**Given exercise:** Convert everything from the line containing "The image size is (369, 635)." down to the line containing "pos(469,469)" in the entries below into a JSON list of strings, one string per line, with blank lines left out.

**Given entries:**
* * * * * * * * *

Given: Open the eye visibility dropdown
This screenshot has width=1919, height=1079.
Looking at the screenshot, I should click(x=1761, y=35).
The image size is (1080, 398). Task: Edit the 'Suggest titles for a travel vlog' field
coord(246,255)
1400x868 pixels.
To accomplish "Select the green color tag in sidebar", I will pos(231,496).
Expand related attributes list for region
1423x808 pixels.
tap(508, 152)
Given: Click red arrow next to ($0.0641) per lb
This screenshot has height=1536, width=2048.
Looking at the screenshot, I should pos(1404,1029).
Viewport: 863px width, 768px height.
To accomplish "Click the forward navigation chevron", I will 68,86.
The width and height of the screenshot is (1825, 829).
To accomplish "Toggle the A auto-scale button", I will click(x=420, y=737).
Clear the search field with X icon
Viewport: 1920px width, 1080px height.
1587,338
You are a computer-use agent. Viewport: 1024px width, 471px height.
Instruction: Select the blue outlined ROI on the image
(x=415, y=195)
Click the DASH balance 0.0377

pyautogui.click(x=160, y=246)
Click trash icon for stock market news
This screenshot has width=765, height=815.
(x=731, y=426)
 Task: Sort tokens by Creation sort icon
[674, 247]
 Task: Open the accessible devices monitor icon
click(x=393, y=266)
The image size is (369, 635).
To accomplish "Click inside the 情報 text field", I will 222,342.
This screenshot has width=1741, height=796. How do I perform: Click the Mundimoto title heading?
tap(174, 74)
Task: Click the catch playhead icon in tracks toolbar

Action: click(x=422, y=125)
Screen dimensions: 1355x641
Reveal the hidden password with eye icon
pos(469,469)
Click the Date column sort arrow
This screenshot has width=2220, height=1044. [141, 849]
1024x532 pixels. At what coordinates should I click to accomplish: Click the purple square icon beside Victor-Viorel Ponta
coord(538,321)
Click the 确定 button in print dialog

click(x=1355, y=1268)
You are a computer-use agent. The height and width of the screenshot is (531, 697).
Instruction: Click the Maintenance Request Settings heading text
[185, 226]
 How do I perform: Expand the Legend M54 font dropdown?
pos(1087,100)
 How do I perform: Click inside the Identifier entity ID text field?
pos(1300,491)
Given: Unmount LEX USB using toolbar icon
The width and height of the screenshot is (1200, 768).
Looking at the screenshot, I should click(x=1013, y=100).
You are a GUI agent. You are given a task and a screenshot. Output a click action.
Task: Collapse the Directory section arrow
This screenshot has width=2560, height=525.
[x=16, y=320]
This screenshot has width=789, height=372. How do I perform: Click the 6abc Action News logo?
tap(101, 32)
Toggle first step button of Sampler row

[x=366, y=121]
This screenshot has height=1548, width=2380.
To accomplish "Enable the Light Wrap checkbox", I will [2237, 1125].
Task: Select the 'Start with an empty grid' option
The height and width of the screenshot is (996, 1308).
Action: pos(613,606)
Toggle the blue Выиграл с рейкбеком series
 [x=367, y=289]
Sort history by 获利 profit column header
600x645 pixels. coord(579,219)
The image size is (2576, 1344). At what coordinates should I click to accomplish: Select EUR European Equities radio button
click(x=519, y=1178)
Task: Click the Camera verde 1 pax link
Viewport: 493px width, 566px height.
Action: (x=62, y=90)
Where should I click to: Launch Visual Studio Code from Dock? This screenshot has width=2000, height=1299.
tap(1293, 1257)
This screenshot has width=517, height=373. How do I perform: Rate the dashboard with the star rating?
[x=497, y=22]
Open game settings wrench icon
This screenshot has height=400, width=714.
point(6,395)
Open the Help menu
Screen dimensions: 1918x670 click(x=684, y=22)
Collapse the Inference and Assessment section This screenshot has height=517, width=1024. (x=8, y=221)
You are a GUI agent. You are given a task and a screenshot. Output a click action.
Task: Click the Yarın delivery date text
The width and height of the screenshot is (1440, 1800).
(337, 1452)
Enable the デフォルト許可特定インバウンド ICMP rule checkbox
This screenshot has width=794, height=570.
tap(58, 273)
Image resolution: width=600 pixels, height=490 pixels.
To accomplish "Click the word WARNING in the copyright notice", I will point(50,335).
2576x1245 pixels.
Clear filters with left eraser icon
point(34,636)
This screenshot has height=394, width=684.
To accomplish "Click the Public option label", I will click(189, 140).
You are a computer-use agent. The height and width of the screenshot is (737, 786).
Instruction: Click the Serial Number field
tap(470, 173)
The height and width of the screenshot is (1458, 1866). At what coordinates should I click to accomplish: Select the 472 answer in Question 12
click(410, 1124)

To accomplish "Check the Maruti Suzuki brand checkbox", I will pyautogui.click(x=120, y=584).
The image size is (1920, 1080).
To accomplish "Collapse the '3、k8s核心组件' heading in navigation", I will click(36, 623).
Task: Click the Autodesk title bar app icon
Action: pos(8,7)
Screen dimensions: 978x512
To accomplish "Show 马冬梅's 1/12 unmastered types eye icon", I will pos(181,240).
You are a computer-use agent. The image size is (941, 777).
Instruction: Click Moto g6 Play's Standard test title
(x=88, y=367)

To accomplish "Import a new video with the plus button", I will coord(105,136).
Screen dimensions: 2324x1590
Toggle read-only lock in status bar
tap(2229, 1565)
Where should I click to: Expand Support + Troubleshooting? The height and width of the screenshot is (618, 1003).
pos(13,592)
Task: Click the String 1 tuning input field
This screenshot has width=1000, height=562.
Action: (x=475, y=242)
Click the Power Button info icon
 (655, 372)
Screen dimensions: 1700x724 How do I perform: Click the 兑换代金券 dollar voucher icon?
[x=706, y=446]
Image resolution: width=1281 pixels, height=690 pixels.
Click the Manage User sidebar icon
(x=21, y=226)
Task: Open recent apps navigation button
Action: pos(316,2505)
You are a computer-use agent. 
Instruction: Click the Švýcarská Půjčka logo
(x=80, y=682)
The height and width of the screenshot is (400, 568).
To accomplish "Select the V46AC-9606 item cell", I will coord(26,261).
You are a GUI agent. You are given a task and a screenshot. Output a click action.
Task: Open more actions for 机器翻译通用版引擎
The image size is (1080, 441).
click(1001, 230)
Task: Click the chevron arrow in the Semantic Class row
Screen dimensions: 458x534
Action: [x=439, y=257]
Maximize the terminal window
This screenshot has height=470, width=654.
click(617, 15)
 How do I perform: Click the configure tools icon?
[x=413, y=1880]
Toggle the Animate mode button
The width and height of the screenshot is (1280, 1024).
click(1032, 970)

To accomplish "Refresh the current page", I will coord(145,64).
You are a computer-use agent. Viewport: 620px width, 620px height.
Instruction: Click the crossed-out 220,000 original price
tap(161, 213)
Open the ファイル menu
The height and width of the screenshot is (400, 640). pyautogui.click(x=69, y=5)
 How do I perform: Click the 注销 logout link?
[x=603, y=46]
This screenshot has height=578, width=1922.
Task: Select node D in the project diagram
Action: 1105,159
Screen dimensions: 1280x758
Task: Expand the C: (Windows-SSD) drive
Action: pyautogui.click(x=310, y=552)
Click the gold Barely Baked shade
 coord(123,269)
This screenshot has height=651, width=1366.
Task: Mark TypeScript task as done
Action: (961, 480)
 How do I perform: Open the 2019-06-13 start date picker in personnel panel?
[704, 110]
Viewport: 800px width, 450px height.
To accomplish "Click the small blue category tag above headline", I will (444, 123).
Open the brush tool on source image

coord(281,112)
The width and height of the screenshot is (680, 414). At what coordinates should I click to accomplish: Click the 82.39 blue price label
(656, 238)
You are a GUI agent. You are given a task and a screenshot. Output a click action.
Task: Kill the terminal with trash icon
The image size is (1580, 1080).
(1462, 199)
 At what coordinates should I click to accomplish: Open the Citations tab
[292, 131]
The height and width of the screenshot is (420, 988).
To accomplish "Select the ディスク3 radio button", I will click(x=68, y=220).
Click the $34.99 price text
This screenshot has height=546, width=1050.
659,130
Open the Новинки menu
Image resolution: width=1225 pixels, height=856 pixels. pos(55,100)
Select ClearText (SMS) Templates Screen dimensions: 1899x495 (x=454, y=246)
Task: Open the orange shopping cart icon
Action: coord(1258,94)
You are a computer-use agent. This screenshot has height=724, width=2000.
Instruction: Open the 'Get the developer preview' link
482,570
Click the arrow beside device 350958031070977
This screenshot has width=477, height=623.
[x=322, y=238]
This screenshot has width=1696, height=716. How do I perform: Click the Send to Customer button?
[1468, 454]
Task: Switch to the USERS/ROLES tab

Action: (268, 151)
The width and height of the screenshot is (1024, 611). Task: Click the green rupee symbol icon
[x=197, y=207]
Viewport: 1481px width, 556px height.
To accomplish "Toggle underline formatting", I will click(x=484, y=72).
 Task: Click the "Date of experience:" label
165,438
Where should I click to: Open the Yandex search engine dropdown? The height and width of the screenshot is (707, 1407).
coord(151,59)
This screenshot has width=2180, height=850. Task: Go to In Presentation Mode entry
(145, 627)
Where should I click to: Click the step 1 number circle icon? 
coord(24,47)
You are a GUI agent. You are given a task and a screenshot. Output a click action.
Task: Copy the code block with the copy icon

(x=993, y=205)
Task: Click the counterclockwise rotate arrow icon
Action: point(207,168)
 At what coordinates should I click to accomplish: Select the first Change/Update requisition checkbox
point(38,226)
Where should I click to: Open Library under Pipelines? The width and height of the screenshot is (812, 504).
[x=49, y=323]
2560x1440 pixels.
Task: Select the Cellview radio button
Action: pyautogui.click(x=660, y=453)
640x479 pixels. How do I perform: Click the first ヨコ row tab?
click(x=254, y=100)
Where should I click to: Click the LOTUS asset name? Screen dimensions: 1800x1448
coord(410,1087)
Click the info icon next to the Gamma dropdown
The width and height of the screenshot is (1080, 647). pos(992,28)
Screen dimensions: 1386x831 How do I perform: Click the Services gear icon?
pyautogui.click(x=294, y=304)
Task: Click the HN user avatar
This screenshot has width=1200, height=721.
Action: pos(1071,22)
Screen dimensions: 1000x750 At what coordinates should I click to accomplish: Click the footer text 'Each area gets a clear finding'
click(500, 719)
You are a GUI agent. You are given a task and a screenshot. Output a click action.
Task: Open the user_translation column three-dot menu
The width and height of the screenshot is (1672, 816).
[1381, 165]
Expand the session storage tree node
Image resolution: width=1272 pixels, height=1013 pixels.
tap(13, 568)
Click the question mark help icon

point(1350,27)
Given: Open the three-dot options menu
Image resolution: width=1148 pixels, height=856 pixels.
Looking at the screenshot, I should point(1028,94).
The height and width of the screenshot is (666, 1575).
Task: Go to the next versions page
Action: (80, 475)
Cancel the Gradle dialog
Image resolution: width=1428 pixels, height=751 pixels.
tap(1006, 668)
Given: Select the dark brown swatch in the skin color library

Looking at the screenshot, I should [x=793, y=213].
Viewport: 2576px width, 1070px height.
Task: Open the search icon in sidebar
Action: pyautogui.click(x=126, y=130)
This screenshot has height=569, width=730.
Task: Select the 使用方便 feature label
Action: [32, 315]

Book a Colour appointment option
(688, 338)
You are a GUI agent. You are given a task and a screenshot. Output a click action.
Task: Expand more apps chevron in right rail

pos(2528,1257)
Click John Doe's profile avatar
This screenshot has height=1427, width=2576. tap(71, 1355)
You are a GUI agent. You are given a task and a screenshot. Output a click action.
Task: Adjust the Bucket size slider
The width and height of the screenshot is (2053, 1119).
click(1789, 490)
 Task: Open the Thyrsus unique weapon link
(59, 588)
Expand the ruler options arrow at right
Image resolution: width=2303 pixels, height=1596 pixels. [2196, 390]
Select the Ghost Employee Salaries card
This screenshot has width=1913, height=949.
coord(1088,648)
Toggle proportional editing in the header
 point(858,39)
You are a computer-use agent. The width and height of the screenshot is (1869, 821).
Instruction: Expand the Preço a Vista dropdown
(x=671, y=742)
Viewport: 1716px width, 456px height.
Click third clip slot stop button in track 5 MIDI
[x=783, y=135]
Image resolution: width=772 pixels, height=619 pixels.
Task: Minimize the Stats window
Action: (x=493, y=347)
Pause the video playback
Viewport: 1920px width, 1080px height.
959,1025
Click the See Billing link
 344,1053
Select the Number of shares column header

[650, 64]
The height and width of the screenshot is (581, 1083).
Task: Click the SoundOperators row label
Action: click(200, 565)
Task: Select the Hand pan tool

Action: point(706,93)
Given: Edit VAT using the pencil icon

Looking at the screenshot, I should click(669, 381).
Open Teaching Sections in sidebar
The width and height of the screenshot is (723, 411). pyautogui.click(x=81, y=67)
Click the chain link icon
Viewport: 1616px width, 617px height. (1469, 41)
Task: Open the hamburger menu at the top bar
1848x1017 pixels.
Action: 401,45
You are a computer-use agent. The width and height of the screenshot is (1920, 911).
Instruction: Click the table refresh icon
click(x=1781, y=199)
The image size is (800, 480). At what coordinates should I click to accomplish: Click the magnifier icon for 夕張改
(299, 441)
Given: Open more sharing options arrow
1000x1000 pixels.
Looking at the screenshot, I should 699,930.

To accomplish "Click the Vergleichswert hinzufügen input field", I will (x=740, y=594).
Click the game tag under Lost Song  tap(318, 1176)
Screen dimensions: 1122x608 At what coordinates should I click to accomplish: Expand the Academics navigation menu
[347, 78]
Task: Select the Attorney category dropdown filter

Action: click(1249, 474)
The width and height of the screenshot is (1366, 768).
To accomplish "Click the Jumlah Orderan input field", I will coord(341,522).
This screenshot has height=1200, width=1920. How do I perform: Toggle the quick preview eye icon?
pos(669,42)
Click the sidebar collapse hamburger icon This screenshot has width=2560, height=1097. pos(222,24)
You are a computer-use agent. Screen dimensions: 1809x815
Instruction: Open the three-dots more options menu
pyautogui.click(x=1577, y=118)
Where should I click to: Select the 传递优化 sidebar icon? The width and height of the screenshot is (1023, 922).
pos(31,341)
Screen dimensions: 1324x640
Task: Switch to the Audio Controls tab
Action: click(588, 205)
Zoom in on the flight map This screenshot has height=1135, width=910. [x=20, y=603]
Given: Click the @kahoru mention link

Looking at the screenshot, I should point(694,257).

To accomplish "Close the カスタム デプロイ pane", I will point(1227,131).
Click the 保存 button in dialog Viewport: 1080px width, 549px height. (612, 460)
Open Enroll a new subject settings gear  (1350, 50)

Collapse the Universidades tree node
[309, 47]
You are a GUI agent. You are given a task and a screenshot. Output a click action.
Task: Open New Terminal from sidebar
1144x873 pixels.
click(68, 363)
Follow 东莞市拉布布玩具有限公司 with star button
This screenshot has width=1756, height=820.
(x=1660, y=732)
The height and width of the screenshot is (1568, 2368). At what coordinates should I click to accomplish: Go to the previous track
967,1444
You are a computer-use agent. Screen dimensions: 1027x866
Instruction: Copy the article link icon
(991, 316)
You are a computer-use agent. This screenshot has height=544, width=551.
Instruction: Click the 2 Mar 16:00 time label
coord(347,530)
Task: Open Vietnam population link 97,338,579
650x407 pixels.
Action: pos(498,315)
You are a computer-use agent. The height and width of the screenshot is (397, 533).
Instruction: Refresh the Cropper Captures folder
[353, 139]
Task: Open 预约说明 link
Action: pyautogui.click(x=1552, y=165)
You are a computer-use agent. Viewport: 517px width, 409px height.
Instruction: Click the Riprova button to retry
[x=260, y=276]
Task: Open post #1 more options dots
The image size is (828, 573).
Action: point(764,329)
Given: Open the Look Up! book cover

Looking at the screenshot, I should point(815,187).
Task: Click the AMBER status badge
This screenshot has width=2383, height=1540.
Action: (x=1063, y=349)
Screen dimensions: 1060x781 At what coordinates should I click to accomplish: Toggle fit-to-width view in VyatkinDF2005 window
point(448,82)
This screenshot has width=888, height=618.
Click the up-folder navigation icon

* * * * * * * * *

**Exercise result:**
[
  "The image size is (369, 635).",
  "To accomplish \"Click inside the 情報 text field\", I will 222,342.",
  "This screenshot has width=1741, height=796. How do I perform: Click the Mundimoto title heading?",
  "tap(174, 74)",
  "Task: Click the catch playhead icon in tracks toolbar",
  "Action: click(x=422, y=125)",
  "Screen dimensions: 1355x641",
  "Reveal the hidden password with eye icon",
  "pos(469,469)"
]